I was around for when VR was a passing fad in the 1990s. I tried Doom on a VR display. It was kinda fun but just not something you're going to get into unless you're a hardcore gamer with lots of money and time / space to use it. Setting the whole thing up, moving furniture and so on means it'll probably end up as being “too much like hard work” to set up when you can just sit at a PC or TV and press “go”.

I suspect this one big game will be completed, not give the kind of kick start for the tech they wanted to make further big titles profitable and it'll die a death.

I really can see VR kicking off in the same way laser quest / arcades work. But there has to be the games built for it.
I think VR will take another leap when Sony releases the next generation of PSVR. Valve's Index is just too expensive to affect mainstream.
VR is a dead end. AR (projecting things into the real world behind,) may do better. IMO of course.
philehidiot
I was around for when VR was a passing fad in the 1990s. I tried Doom on a VR display. It was kinda fun but just not something you're going to get into unless you're a hardcore gamer with lots of money and time / space to use it. Setting the whole thing up, moving furniture and so on means it'll probably end up as being “too much like hard work” to set up when you can just sit at a PC or TV and press “go”.
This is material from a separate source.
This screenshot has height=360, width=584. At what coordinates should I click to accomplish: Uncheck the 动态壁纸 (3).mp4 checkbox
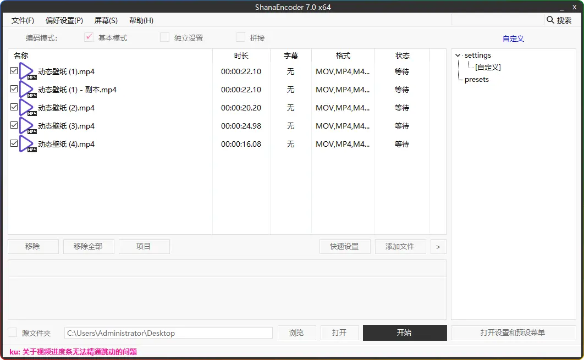pos(14,125)
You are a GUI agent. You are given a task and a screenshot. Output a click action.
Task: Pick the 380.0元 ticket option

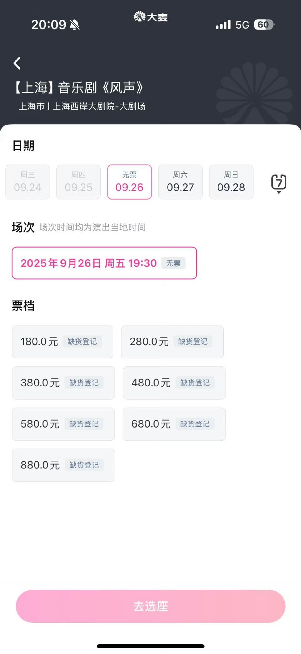[63, 383]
I suspect this one big game will be completed, not give the kind of kick start for the tech they wanted to make further big titles profitable and it'll die a death.

I really can see VR kicking off in the same way laser quest / arcades work. But there has to be the games built for it.
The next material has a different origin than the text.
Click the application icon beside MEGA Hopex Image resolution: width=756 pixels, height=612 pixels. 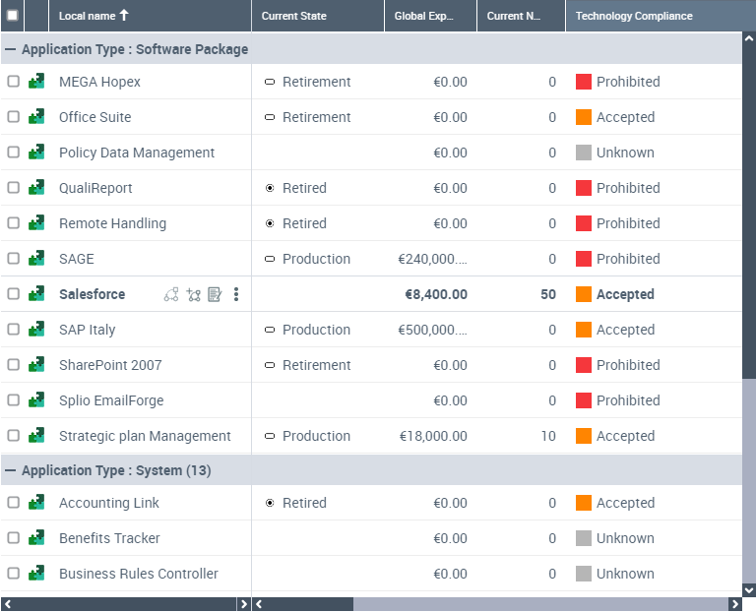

It's not, you don't need space to play VR, you don't need to move to play VR, you don't even need VR controllers to play VR, you can enjoy VR with a good old console controller in the comfort of your couch. Just move the character using the controller. What's really stones in VR's way are: price, cost of the HMD, cost of the VR capable hardware, and undesirable effects that some users experience for various reasons and those will probably stay out of VR no matter what.

The reason VR won't die is VR Chat, people are just lazy and shy and like things like that for some reason. Just look at all the online social games out there all of them with so much users.